Work instruction: A single number is the answer here: the count of lines in the data below that include the word "will".

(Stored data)

⁂

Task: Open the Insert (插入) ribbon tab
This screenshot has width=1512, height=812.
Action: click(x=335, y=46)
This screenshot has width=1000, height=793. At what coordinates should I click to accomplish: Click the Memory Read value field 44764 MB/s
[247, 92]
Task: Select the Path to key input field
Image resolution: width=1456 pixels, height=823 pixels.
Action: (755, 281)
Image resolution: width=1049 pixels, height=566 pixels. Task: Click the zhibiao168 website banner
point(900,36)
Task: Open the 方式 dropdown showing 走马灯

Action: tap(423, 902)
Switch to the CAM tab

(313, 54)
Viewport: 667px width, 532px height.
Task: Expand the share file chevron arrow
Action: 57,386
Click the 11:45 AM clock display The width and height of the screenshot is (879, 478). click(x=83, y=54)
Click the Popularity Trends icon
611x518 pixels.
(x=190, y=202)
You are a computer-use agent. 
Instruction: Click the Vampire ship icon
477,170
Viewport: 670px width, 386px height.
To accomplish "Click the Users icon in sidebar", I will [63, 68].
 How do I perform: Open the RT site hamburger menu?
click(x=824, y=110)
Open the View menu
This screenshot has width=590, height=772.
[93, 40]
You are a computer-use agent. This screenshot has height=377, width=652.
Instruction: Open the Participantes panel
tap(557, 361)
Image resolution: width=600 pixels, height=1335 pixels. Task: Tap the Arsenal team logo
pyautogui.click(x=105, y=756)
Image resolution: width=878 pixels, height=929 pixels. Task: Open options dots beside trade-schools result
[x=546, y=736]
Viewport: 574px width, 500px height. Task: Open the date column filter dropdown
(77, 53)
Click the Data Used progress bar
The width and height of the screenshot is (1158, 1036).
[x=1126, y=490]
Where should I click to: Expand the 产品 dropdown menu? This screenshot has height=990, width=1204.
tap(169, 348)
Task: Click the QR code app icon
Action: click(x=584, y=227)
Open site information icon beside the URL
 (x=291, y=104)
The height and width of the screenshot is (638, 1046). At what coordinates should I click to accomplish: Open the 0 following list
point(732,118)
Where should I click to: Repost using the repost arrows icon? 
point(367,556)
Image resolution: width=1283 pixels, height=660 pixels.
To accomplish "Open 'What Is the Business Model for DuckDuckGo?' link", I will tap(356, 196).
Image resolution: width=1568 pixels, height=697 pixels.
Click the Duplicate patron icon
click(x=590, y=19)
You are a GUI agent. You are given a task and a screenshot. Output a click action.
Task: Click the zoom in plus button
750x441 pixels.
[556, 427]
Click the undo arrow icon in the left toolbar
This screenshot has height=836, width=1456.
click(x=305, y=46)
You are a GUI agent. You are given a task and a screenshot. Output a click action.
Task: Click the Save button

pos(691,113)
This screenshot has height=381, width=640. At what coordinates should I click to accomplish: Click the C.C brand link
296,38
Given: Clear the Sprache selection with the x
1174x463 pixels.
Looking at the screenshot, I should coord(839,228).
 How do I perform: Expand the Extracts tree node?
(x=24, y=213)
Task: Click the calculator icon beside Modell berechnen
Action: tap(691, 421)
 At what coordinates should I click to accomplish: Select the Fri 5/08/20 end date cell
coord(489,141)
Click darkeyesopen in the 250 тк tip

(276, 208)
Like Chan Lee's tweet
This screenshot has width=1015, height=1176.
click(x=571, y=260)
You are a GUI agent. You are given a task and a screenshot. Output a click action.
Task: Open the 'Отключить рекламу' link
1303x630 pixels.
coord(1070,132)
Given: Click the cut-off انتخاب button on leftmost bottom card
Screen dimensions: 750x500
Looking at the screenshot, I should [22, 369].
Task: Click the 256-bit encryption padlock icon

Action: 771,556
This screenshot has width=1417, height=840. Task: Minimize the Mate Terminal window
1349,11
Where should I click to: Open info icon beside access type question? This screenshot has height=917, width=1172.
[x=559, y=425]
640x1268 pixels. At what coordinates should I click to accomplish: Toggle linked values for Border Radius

⁂

Solution to this exercise: 2